自身にできるのかと不安だった。父のように、一族のように。正しき安息を迎えられるよう裁きを与える事ができるのかと。しかしそれをやらなくては、宇宙に罪が満ちてしまう。
そして自身にはやるべき事がある。裁きとは、許しとは無縁に何かを奪う者を討ち果たす。この宇宙を乱すものを止めるという自身の使命が。
勇気を以て、一族の使命と己の悲願を果たすために昏き宇宙へと一人飛び立つ事を決心する。寄る辺もない、大海をその身一つで泳ぎきるような蛮行。
それでも、これ以上の悲しみを見過ごせないと。一族の死を無駄にはできないと、自身を鼓舞し宇宙へと漕ぎ出し続ける。
あらゆる生命に安寧と赦しを与える…アンゴル族、最後の生き残りとして。
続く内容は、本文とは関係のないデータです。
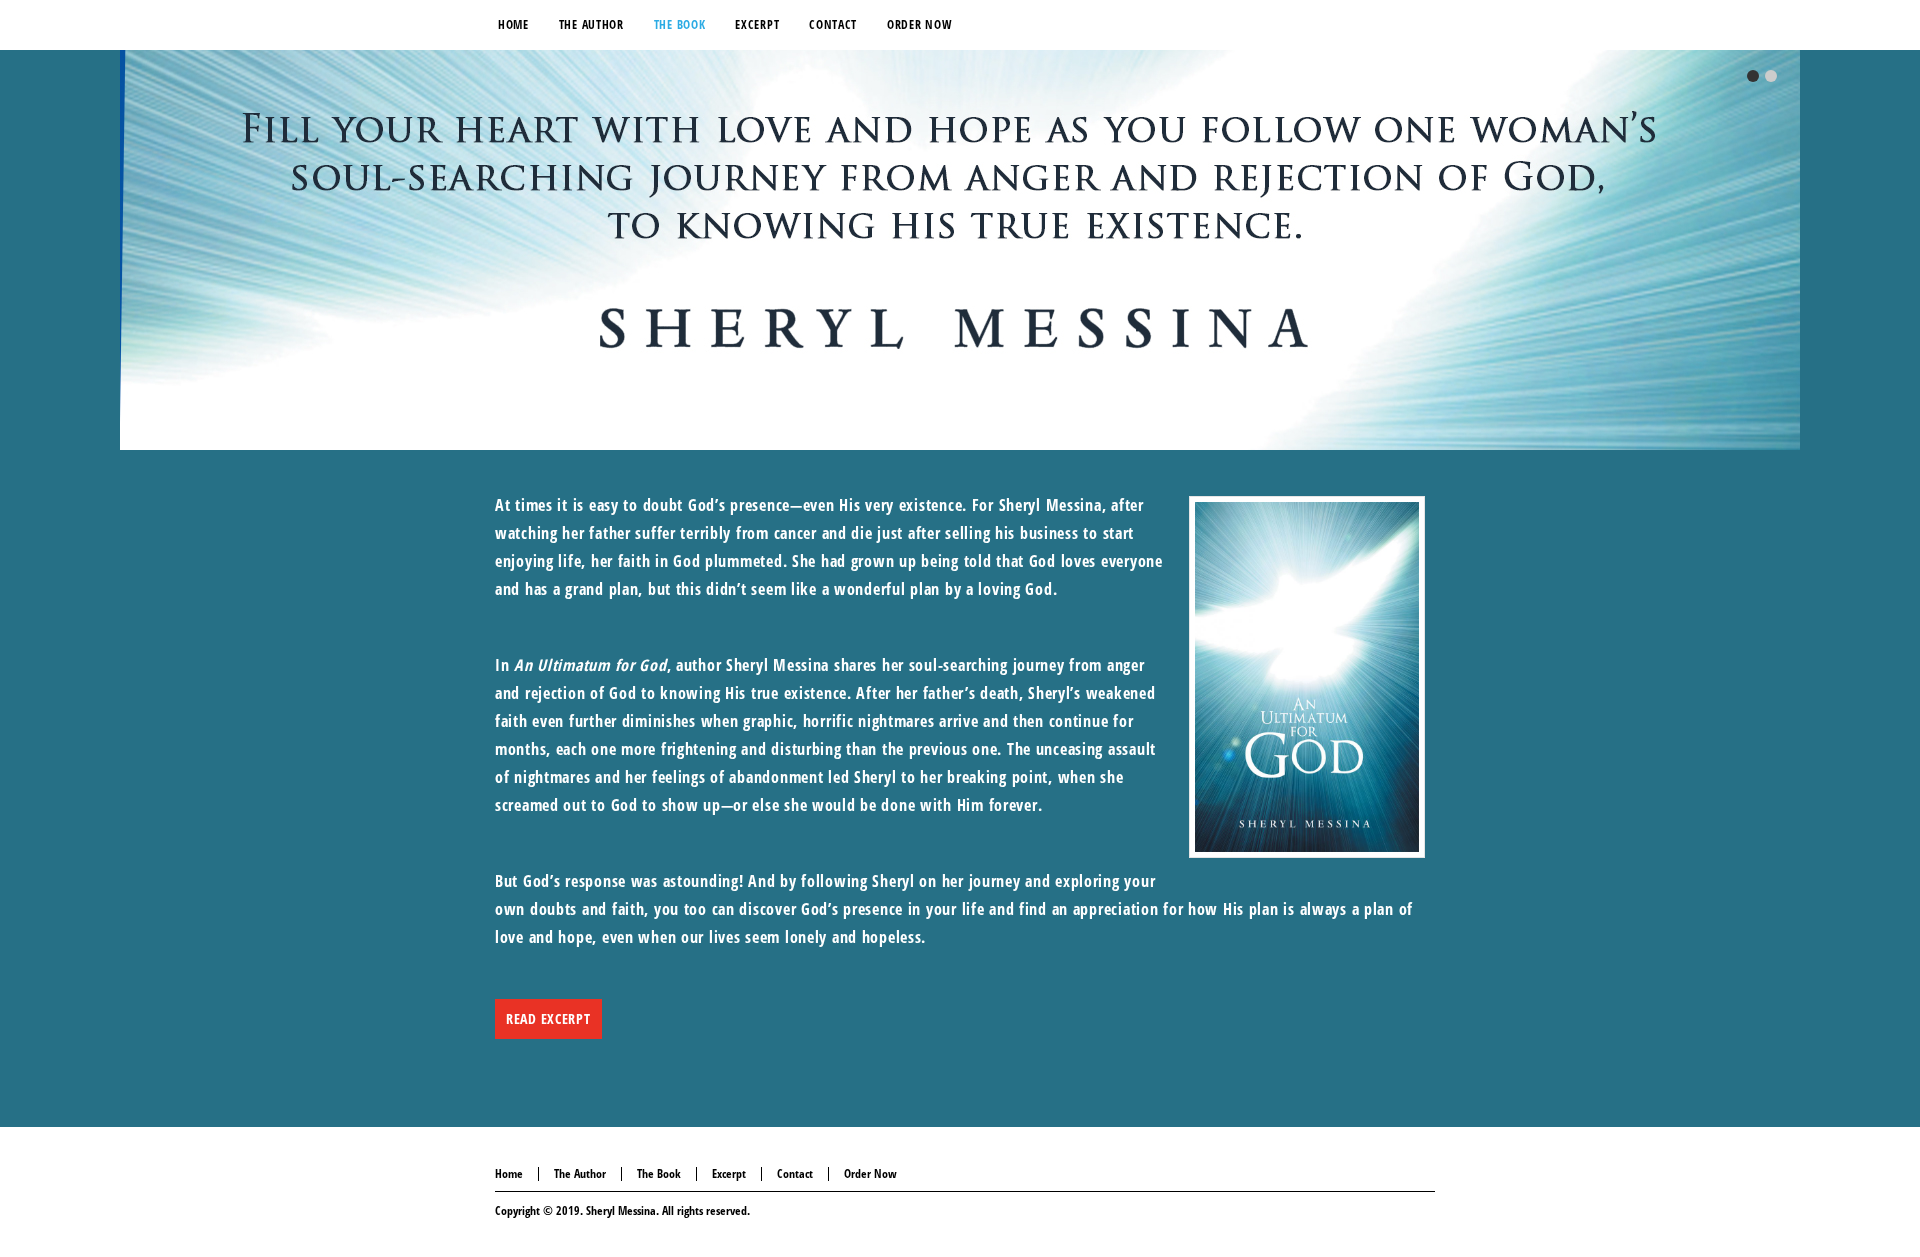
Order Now (870, 1173)
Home (509, 1173)
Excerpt (729, 1173)
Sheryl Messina (621, 1210)
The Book (659, 1173)
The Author (580, 1173)
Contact (795, 1173)
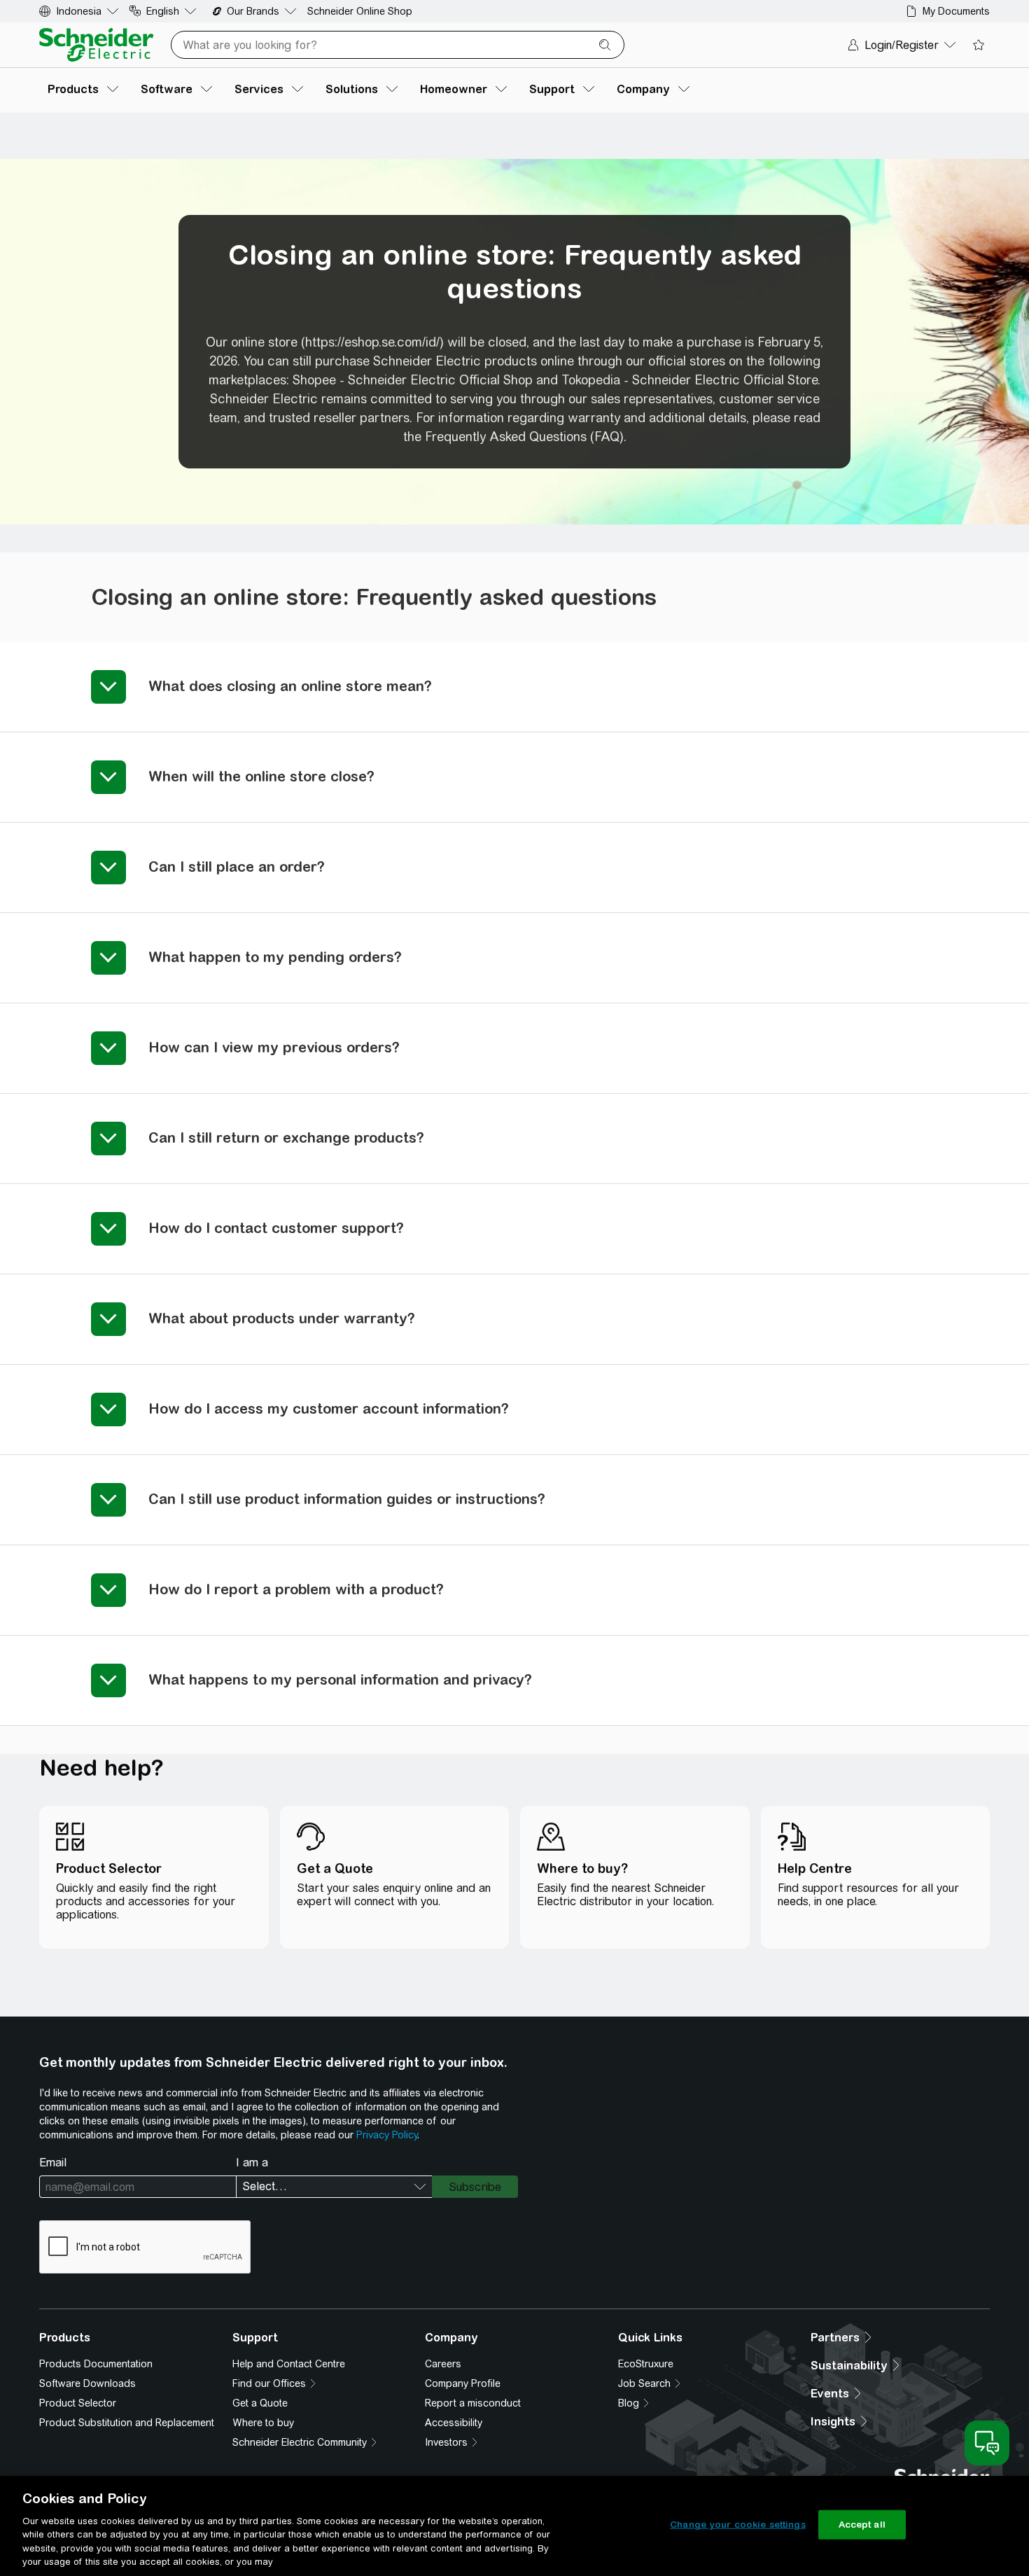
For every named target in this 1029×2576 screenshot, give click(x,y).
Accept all (862, 2524)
私は…
『アンゴル・モア』は、この宇宙に生きる事を決めたのだ──。
ピア「…アンゴル・モア…思い出した。全部…思い出した」
ニャル【…この宇宙における免疫機構にして、星の断末魔や生命の罪業に応え現れ、裁きと慈悲を与える一族。宇宙の守護者にして、宇宙の意志の代行者。その最後の生き残り】
ピア「…アンゴル族。精神生命体…ヴェルバーに収穫され滅びた一族の、最後の生き残り。そして、その仮想人格…」
ニャル【それが、君だ。ピア。そしてもう一人の人格にして、その肉体の人格。その名がアンゴル・モア。私が出会った、君とは違うもう一人の君なんだ】
その事実を、動揺するわけでも狂乱するわけでもなく。ピアはただ静かに、父の告発を受け入れていた──。